Ashya King’s fight for Proton Beam Therapy

A few weeks ago, an international manhunt propelled the story of Ashya King into the spotlight: a boy whose parents removed him from hospital and escaped to Spain where they were seeking an alternative cancer treatment, without the consent of their doctor.  The word alternative here does not refer to feeble homeopathic treatments that bare no scientific vindication, but to the treatment known as Proton Beam Therapy (PBT).


  Ashya’s parents took their son to Spain when they decided they were  unhappy with the range of treatment offered in the UK. Public uproar ensued as police in Madrid held the parents for 72 hours while their son continued to receive treatment in Malaga. The media uproar surrounding the case of Ashya soon subsided as political pressure mounted, resulting in their release.

Senior politicians such as Nick Clegg attempted to convey a human face on the case: “my heart goes out to Ashya’s parents” he said. David Cameron called on ‘common sense’ to prevail and Theresa May urged the Crown Prosecution Service to review the case.  While seeming generous and heartfelt, it is a shame to see how the political class attempt to crash tragic and personal affairs of families in order to gain political advantage.

Jeremy Hunt, the Secretary of State for Health, personally committed himself to send a senior Oncologist to Ashya King; a move which could easily be interpreted as an effort to demonstrate a caring and generous Coalition-run NHS.  Initially the NHS refused to fund Ashya’s treatment, but the NHS made a U-turn recently and offered to fund his care in Prague under EU healthcare arrangements.

Proton Beam Therapy


This image shows a CT scan of a proton beams focusing on a tumour.  You can clearly see the beam as it zones in on the tumour. 

It’s important to understand why Ashya’s parents went through such anguish and heartache in order for their son to receive PBT.  Proton Beam Therapy may sound like something plucked straight out of a Sci-Fi movie, but it is in fact a well-established radiotherapy technique used in the battle against cancer, although still not generally offered on the NHS.

Normal cancer treatment radiotherapy uses high-energy beams of radiation to destroy cancerous cells, but surrounding tissue can also be damaged as it targets entire areas of the body including healthy cells. This can lead to side effects such as nausea, and can sometimes disrupt how organs function. This lack of control with traditional radiotherapy results in physicians having to use a reduced and therefore less effective dosage in order minimise damage to surrounding areas of the cancerous area.

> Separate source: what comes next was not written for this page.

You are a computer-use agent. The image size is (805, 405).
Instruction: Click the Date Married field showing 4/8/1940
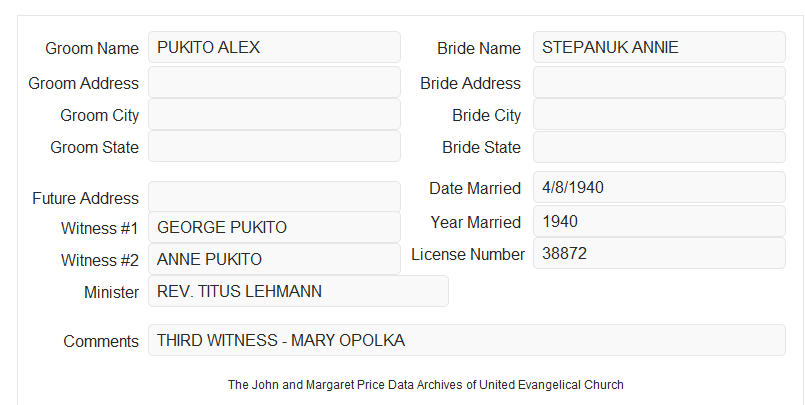659,187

Proton Beam Therapy differs to conventional cancer treatments in that it offers a more targeted attack on cancerous cells. It uses beams of protons (sub-atomic particles) to achieve the same cell-killing effect. A “particle accelerator” is used to speed up the protons, which are accelerated then beamed into cancerous cells, effectively killing them.

Protons are positively charged and therefore attract the negative electrons that orbit the nucleus of atoms.  When entering the body protons ionise atoms causing damage to vital DNA in cell nuclei. Specific cell functions are destroyed within the DNA, including the vital reproductive ability to divide and multiply. Unlike conventional radiotherapy, in proton beam therapy the beam of protons stops once it “hits” the cancerous cells. This means that proton beam therapy results in much less damage to surrounding tissue

Ashya King’s case is just one of many that could benefit from this alternative cancer treatment.  It is also important to remember that well established radiotherapy techniques are also effective and should not be shunned.   The treatment always depends on the type of cancer the patient suffers from.

A recent study of eleven developed nations showed the NHS to be the most efficient and least expensive healthcare system, with the USA languishing at the bottom of the pile.  While it remains true that doctors should have the final verdict on which treatment is best for their patients, let’s hope that the precedent this case sets allows for a more flexible NHS in future. To have the NHS in direct communication with foreign medical services on a regular basis would allow freedom to travel to receive the treatment that is best for the patient.  After all, a person’s anatomy is the same no matter where they’re from.